No, you're not a huge fan of representing it in place of what you're doing. I know that you've said that there's augmented opportunities to use generative AI and other forms of it. Obviously other forms of it are not competing with you at all, but let's take your guides, right? What's a weird niche destination?

So all of them really, that's the whole MO. So like walking holidays in Armenia is a current one or safaris in Namibia. And then even we sort of drill down within that so we're kind of looking at
locally owned safari camps in Tanzania or Kenya. So we kind of drilling down as niche as we can.
I mean, like we do experiential travel, which is an awful phrase. Never fully defined it myself, but if you go to a place to do an activity, it is usually a good fit for us. So we do lots of hiking and walking, lots of safari.

Got it.

So like trekking in Bhutan. Okay. You want to go trekking in Bhutan? We've got a guide for that and you'll find us quite prominently in the search.

Okay. So you got, you're coming up in search. That's so your district, because you basically have turned yourself into a travel company to the extent that anybody else, any other reseller is a travel company, you're not taking a commission. You've got a subscription model, right?

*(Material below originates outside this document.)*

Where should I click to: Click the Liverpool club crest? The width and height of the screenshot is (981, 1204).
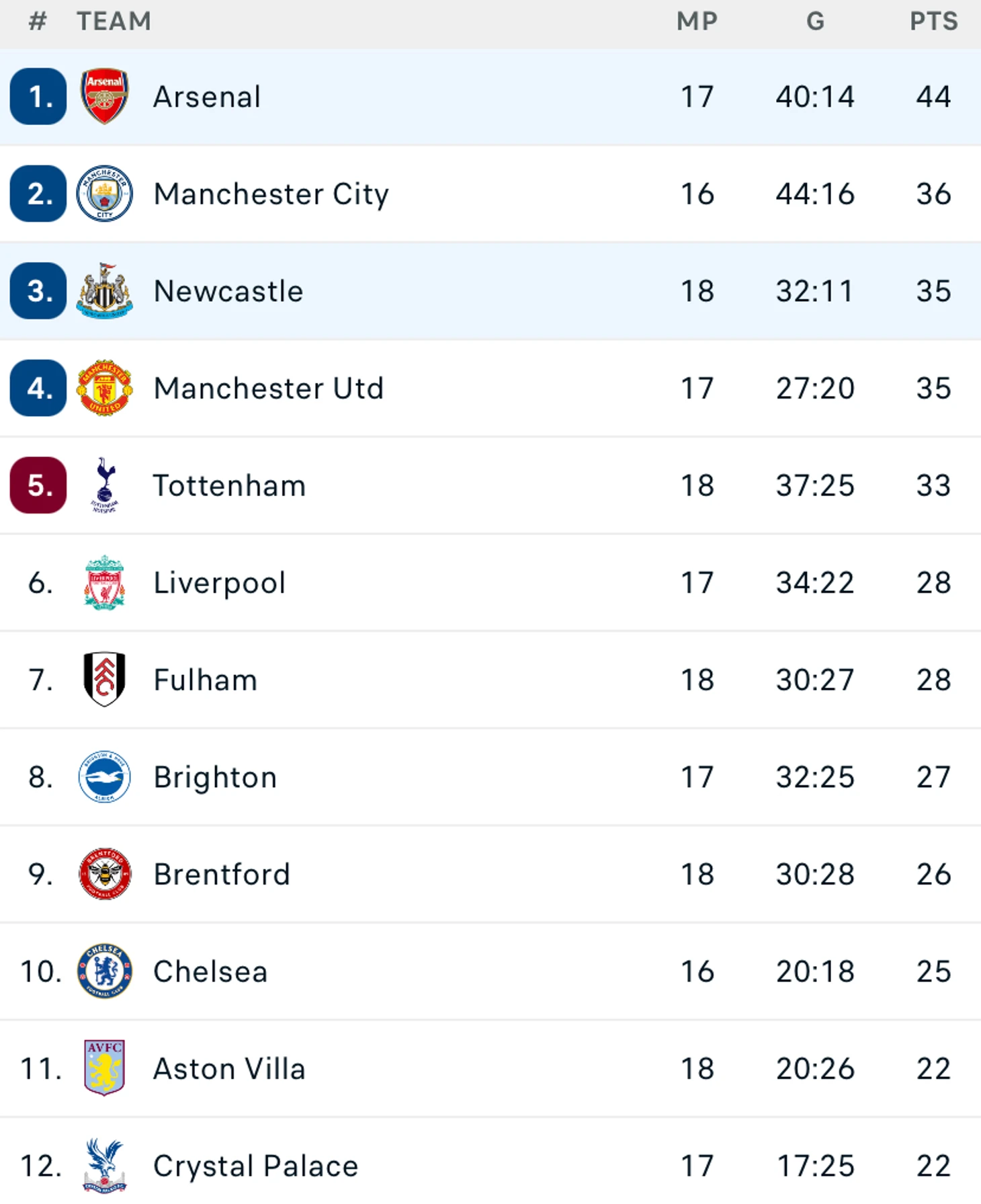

But well, I mean, it's a very straightforward advertising model. So cost per click or a cost per lead advertising model.

Yeah. Which is, you know, similar to like companies like I can think Tour Radar, Travel Stride.

Not quite. There's a big difference in that they are intermediaries. So they're sales channels.

Yeah. Right.

And we're a marketing channel. Got it. So we don't intermediate between the customer and the supplier. We just connect, we refer customers directly to the suppliers.

That was actually from my memory. That was Travel Stride's old model. I know they've pivoted a bit since then.

Right. Yeah. So let's talk about like in your marketing decisions in the context of continuing to write a lot of human written content, which a lot of marketers are running away from right now, because it's so easy to write non-human written content. Walk me through your thought process on why you're sticking to your guns.

Well, I mean, partially out of just peak headed stubbornness.

Okay. We're having an honest conversation today. No, I'm kidding.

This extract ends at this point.